Mucosal Immunology ( IF 8 ) Pub Date : 2020-06-22 , DOI: 10.1038/s41385-020-0315-5 Raquel Bartolomé-Casado 1 , Ole J B Landsverk 1 , Sudhir Kumar Chauhan 1, 2 , Frank Sætre 1 , Kjersti Thorvaldsen Hagen 1 , Sheraz Yaqub 3 , Ole Øyen 4 , Rune Horneland 4 , Einar Martin Aandahl 2, 4 , Lars Aabakken 5 , Espen S Bækkevold 1 , Frode L Jahnsen 1
Studies in mice and humans have shown that CD8+ T cell immunosurveillance in non-lymphoid tissues is dominated by resident populations.

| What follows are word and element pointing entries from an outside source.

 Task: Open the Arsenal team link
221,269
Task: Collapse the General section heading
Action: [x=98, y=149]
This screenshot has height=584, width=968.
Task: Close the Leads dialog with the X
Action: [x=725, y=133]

Whether CD4+ T cells use the same strategies to survey peripheral tissues is less clear. Here, examining the turnover of CD4+ T cells in transplanted duodenum in humans, we demonstrate that the majority of CD4+ T cells were still donor-derived one year after transplantation. In contrast to memory CD4+ T cells in peripheral blood, intestinal CD4+ TRM cells expressed CD69 and CD161, but only a minor fraction expressed CD103. Functionally, intestinal CD4+ TRM cells were very potent cytokine producers; the vast majority being polyfunctional TH1 cells, whereas a minor fraction produced IL-17. Interestingly, a fraction of intestinal CD4+ T cells produced granzyme-B and perforin after activation. Together, we show that the intestinal CD4+ T-cell compartment is dominated by resident populations that survive for more than 1 year. This finding is of high relevance for the development of oral vaccines and therapies for diseases in the gut.
中文翻译:
CD4+ T 细胞在人类小肠中持续存在多年,并显示出 TH1 细胞因子谱。
对小鼠和人类的研究表明,非淋巴组织中的CD8 + T 细胞免疫监视由常驻人群主导。CD4 + T 细胞是否使用相同的策略来调查外周组织尚不清楚。在这里,检查人体移植十二指肠中 CD4 + T 细胞的周转率,我们证明大多数 CD4 + T 细胞在移植一年后仍来自供体。与外周血中的记忆 CD4 + T 细胞相反,肠道 CD4 + T RM细胞表达 CD69 和 CD161,但只有一小部分表达 CD103。在功能上,肠道 CD4 + T RM细胞是非常有效的细胞因子生产者;绝大多数是多功能 T H 1 细胞,而一小部分产生 IL-17。有趣的是,一小部分肠道 CD4 + T 细胞在激活后会产生颗粒酶 B 和穿孔素。我们一起表明,肠道 CD4 + T 细胞区室由存活超过 1 年的常住种群主导。这一发现与开发口服疫苗和治疗肠道疾病具有高度相关性。